Atene sprofonda sempre più nell’abisso. Standard & Poor’s ha deciso di declassare il giudizio sul debito sovrano ellenico da B a CCC, ultimo baluardo prima della D di fallimento di fatto. Una mossa che lascia intendere, proprio alla vigilia della riunione dell’Eurogruppo, che il mercato ha già deciso quale sarà il destino della Grecia. Nonostante le raccomandazioni alla calma di Bruxelles e Francoforte, il clima degli operatori finanziari si è fatto rovente, a tal punto che il costo dei Credit default swap (Cds), i derivati che proteggono dall’insolvenza, ha raggiunto il suo massimo storico a oltre 1.700 punti base. Questo è il sintomo di una situazione sempre più drammatica, sia per Atene sia per l’eurozona.

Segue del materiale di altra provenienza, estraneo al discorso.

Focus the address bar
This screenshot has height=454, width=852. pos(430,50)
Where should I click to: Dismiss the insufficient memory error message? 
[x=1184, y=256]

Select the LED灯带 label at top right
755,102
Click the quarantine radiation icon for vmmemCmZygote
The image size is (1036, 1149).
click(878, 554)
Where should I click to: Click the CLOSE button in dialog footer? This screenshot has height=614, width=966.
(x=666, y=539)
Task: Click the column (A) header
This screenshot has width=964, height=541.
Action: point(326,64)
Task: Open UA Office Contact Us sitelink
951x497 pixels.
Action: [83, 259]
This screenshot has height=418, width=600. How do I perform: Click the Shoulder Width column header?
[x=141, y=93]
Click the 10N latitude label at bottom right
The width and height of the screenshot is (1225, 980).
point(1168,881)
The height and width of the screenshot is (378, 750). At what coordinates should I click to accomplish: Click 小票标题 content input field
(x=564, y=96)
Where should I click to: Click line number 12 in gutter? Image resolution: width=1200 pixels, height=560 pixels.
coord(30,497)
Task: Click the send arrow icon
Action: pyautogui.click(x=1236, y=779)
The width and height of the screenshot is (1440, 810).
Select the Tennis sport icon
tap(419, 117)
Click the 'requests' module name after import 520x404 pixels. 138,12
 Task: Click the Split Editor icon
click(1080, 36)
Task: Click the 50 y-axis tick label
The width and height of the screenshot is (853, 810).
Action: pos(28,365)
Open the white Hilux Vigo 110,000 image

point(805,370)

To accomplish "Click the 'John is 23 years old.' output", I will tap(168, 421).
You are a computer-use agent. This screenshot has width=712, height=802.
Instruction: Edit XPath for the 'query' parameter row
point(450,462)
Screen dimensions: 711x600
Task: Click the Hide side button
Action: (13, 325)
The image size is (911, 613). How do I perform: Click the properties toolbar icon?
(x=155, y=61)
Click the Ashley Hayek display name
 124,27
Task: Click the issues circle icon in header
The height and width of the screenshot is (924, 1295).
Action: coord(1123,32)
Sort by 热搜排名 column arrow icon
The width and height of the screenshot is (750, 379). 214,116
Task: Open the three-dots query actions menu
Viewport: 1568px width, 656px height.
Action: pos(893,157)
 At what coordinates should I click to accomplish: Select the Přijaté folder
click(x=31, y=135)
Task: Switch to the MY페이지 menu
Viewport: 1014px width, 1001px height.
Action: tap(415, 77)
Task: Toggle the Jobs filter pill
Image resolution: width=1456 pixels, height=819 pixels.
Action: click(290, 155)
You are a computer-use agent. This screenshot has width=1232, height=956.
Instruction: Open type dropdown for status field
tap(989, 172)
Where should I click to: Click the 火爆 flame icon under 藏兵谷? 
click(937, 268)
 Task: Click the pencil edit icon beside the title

L’azione di Standard & Poor’s non deve stupire, dato che era nell’aria già da tempo. Nelle motivazione, la società newyorkese ha spiegato che è «presumibile che possano arrivare uno o più default». Il riferimento va subito alle esigenze di rifinanziamento di Atene. È quindi possibile che la Grecia non sia in grado di riuscire a collocare nuovi bond da qui al 2014. Nello specifico, S&P mette in forse i 95 miliardi di euro di debito pubblico in scadenza fra oggi e il 2013 e gli oltre 58 miliardi che andranno rimborsati nel corso del 2014. Contestualmente, spiega anche che il sistema bancario è ormai al collasso. L’agenzia di rating ha infatti optato per il downgrade anche delle quattro principali banche del Paese: National bank of Greece, EFG Eurobank Ergasias, Alpha bank e Piraeus bank, il cui giudizio è stato portato a B. Ma non c’è solo questo fra i motivi del taglio al rating. Hanno inciso, spiega S&P, soprattutto i fondamentali economici. L’ultimo dato sulla disoccupazione, passata dall’11,6% del maggio 2010 al 16,1% dello scorso mese, non lascia presagire una ripresa imminente. E preoccupa anche l’andamento del debito pubblico, valutato oltre quota 160% del Pil già nel corso di quest’anno.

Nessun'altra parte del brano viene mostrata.